Material provided:
──────────────────────────────

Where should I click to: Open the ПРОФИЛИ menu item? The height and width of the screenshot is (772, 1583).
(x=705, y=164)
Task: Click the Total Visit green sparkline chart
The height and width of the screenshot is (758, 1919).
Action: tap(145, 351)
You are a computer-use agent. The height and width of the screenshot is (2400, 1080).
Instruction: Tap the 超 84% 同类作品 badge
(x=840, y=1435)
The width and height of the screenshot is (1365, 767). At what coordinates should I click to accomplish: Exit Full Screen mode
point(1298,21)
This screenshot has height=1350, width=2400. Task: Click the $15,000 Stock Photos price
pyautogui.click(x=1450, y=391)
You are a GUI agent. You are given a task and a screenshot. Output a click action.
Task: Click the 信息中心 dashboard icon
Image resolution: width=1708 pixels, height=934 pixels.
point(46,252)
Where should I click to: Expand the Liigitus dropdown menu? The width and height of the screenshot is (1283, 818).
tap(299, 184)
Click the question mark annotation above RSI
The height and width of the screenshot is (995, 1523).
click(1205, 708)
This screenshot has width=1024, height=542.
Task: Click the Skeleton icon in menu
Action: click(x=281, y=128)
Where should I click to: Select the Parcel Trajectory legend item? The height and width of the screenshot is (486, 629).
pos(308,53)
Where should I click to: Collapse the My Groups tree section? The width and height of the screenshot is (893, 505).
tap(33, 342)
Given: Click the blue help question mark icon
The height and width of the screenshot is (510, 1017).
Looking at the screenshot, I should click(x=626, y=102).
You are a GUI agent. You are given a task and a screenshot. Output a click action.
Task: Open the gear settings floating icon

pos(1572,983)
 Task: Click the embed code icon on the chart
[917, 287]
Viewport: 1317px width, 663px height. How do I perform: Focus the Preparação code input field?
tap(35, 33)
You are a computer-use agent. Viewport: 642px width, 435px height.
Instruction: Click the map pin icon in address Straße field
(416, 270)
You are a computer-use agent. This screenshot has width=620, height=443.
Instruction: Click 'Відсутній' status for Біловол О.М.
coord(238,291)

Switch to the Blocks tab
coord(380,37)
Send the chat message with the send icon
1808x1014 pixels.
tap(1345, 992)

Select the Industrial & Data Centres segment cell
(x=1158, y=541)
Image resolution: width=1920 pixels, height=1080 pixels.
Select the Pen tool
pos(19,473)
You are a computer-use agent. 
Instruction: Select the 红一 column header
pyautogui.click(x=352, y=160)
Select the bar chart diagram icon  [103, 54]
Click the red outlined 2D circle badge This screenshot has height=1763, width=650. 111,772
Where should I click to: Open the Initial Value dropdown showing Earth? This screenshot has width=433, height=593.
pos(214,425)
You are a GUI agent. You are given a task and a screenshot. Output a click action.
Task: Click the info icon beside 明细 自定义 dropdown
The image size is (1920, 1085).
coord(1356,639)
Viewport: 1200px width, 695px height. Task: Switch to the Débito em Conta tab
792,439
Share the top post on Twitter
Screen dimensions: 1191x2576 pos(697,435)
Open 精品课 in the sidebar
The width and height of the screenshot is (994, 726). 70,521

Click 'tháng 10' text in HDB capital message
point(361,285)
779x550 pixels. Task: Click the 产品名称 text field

──────────────────────────────

Do this:
Rewrite all the records above, putting "pane" wherever "tab" appears and leaving everything else as it is.

Solution to this problem:
Where should I click to: Open the ПРОФИЛИ menu item? The height and width of the screenshot is (772, 1583).
(x=705, y=164)
Task: Click the Total Visit green sparkline chart
The height and width of the screenshot is (758, 1919).
Action: tap(145, 351)
You are a computer-use agent. The height and width of the screenshot is (2400, 1080).
Instruction: Tap the 超 84% 同类作品 badge
(x=840, y=1435)
The width and height of the screenshot is (1365, 767). At what coordinates should I click to accomplish: Exit Full Screen mode
point(1298,21)
This screenshot has height=1350, width=2400. Task: Click the $15,000 Stock Photos price
pyautogui.click(x=1450, y=391)
You are a GUI agent. You are given a task and a screenshot. Output a click action.
Task: Click the 信息中心 dashboard icon
Image resolution: width=1708 pixels, height=934 pixels.
point(46,252)
Where should I click to: Expand the Liigitus dropdown menu? The width and height of the screenshot is (1283, 818).
tap(299, 184)
Click the question mark annotation above RSI
The height and width of the screenshot is (995, 1523).
click(1205, 708)
This screenshot has width=1024, height=542.
Task: Click the Skeleton icon in menu
Action: click(x=281, y=128)
Where should I click to: Select the Parcel Trajectory legend item? The height and width of the screenshot is (486, 629).
pos(308,53)
Where should I click to: Collapse the My Groups tree section? The width and height of the screenshot is (893, 505).
tap(33, 342)
Given: Click the blue help question mark icon
The height and width of the screenshot is (510, 1017).
Looking at the screenshot, I should click(x=626, y=102).
You are a GUI agent. You are given a task and a screenshot. Output a click action.
Task: Open the gear settings floating icon

pos(1572,983)
 Task: Click the embed code icon on the chart
[917, 287]
Viewport: 1317px width, 663px height. How do I perform: Focus the Preparação code input field?
tap(35, 33)
You are a computer-use agent. Viewport: 642px width, 435px height.
Instruction: Click the map pin icon in address Straße field
(416, 270)
You are a computer-use agent. This screenshot has width=620, height=443.
Instruction: Click 'Відсутній' status for Біловол О.М.
coord(238,291)

Switch to the Blocks pane
coord(380,37)
Send the chat message with the send icon
1808x1014 pixels.
tap(1345, 992)

Select the Industrial & Data Centres segment cell
(x=1158, y=541)
Image resolution: width=1920 pixels, height=1080 pixels.
Select the Pen tool
pos(19,473)
You are a computer-use agent. 
Instruction: Select the 红一 column header
pyautogui.click(x=352, y=160)
Select the bar chart diagram icon  [103, 54]
Click the red outlined 2D circle badge This screenshot has height=1763, width=650. 111,772
Where should I click to: Open the Initial Value dropdown showing Earth? This screenshot has width=433, height=593.
pos(214,425)
You are a GUI agent. You are given a task and a screenshot. Output a click action.
Task: Click the info icon beside 明细 自定义 dropdown
The image size is (1920, 1085).
coord(1356,639)
Viewport: 1200px width, 695px height. Task: Switch to the Débito em Conta pane
792,439
Share the top post on Twitter
Screen dimensions: 1191x2576 pos(697,435)
Open 精品课 in the sidebar
The width and height of the screenshot is (994, 726). 70,521

Click 'tháng 10' text in HDB capital message
point(361,285)
779x550 pixels. Task: Click the 产品名称 text field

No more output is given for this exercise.